THEATRE: ROAD MOVIE
 

 

ON S'EXCUSE DE VOUS DEMANDER PRADON!

Le théatre nous réserve parfois de belles surprises. C'est bien une rencontre magique entre un texte superbement émouvant et un grand comédien, Jérôme Pradon, que nous conduit Road Movie. Plus qu'un beau moment de théâtre, c'est l'un des événements de la rentrée!

Dramaturge américain contemporain, Godfrey Hamilton a déjà été largement récompensé pour son oeuvre, marquée par un combat obstiné contre le racisme et l'homophobie. On lui doit notamment "Sleeping with you" (1993), "Kissing Marianne" (1994) et "Viper's Opium" (1997). Distingué au festival d'Edimbourg en 1995, Road Movie dans un style typiquement américain, traduit les angoisses et les drames provoqués par l'épidémie du sida. L'ambition est ici de faire un travail de mémoire, de rendre hommage à ceux qui sont partis mais aussi à ceux qui restent et se battent. Mêlant le pathétique et l'humour, Godfrey Hamilton donne vie à des personnages d'une formidable humanité, capables de trouver en eux la force d'affronter les affres de la vie.
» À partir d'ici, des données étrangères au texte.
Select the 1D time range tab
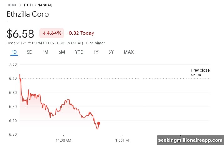224x148 pixels. pos(14,52)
Joël est un New-Yorkais de 35 ans qui cherche, de son propre aveu, le bonheur dans des lieux bien étranges. Lors d'une soirée où il a bu plus que de raison, il croise Scott qui le prend en charge et le ramène chez lui. Mais Joël doit repartir à New York où il vit et si le téléphone permet de pallier l'éloignement, il ne remplace pas une vie commune. Lorsque Joël comprend qu'il a besoin de son ami, il saute dans sa voiture et traverse le pays pour rejoindre la côte Ouest. Durant son périple, il rencontre trois femmes ayant toutes en commun d'avoir perdu un proche atteint de la maladie. L'une d'elle est devenue une passionnaria excentrique de la prévention. Chacune à sa manière tente de surmonter l'épreuve.
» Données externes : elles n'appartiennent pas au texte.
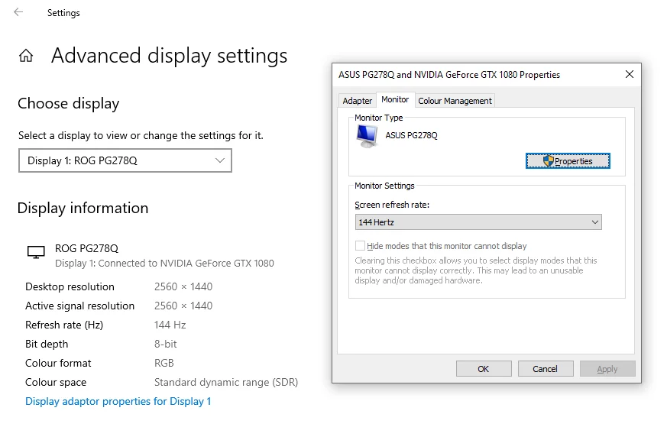This screenshot has width=667, height=440.
Task: Click the chevron of the Choose display combo box
Action: (x=220, y=160)
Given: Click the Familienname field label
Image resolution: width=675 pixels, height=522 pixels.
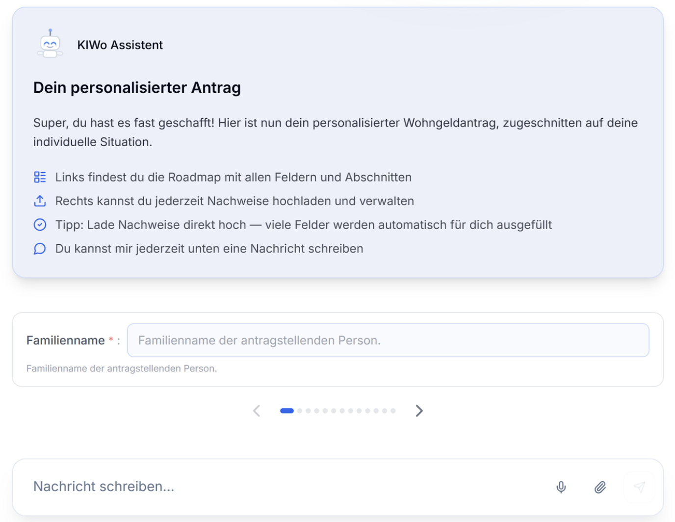Looking at the screenshot, I should point(65,340).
Un homme seul interprète ces différents personnages avec toute l'authenticité que Godfrey Hamilton leur a donné, sachant faire passer tour à tour, l'émotion, le rire et une formidable tendresse. Jérôme Pradon, mis en scène par Nikola Koretzky, s'impose avec une force et une finessse suprenantes. Celui qui a joué dans "Vatel" de Joffé, "The Dancer" de Besson, qui s'est affirmé dans les plus grandes comédies musicales anglo-saxonnes (rôles de Chris dans "Miss Saigon", Marius dans "Les Misérables", Raspoutine dans "Killing Rasputin", "Whistle Down The Wind" et "Jesus Christ Superstar" d'Andrew L. Webber), a choisi d'adapter et de monter Road Movie sur un coup de coeur. A ce propos, il nous a confié: "Je voulais être seul sur scène pour montrer ce que je pouvvais faire. J'ai choisi cette pièce car elle aborde des sujets qui me touchent, avec un langage universel qui est celui de l'Art. Et aussi parce qu'elle nous donne envie de vivre pleinement!".
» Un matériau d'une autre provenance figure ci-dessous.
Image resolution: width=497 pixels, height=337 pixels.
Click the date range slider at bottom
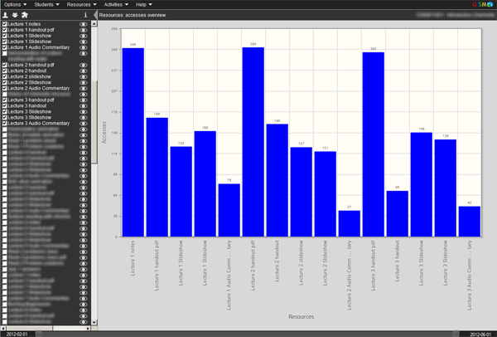pyautogui.click(x=249, y=333)
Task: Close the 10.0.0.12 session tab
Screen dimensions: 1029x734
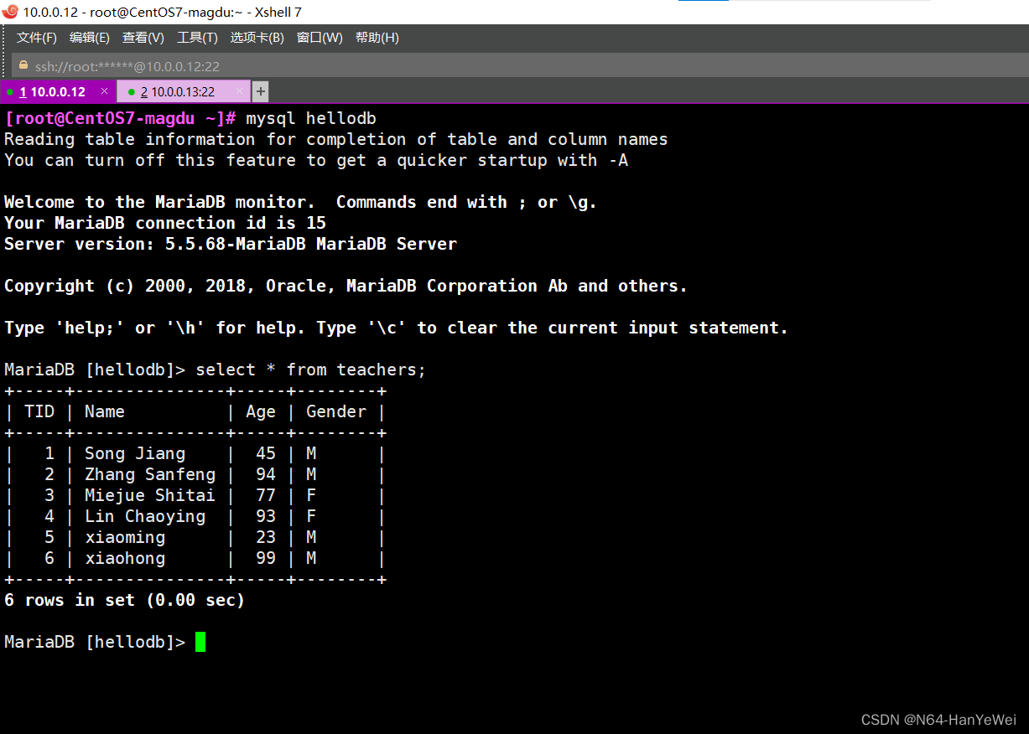Action: click(104, 91)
Avec une modestie qui l'honore, il avoue que le spectacle reposant entièrement sur ses épaules, l'idée d'échouer le terrorise. Nous savons cette éventualité farfelue, il est inimaginable que le public boude Road Movie! Les instants de bonheur sont trop rares pour nous priver de ceux que nous offrent Godrey Hamilton et Jérôme Pradon!